──────── Listed records ────────

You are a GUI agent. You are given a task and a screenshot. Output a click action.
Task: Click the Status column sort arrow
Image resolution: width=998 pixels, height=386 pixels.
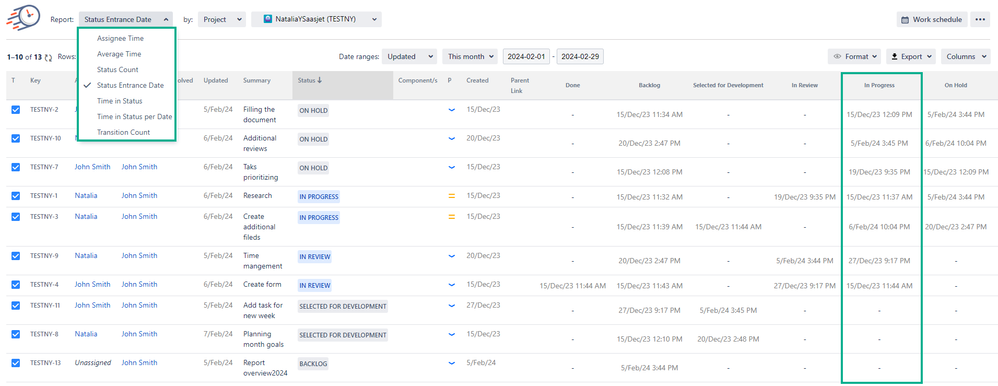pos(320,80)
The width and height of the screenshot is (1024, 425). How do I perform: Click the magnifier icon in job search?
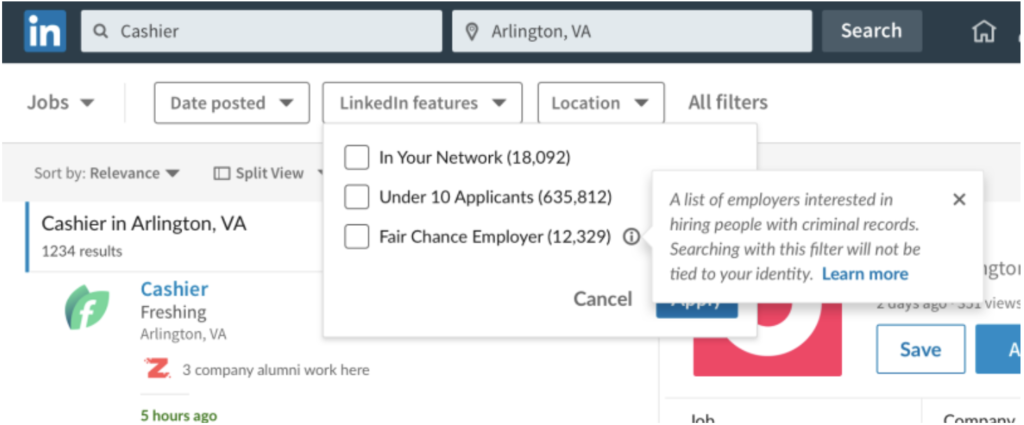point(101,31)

────────

# Exercise directions
Beginning with the line where "The width and" appears, transcribe the records above word for word through their last line, and include no pictures.

# Response area
The width and height of the screenshot is (1024, 425). How do I perform: Click the magnifier icon in job search?
point(101,31)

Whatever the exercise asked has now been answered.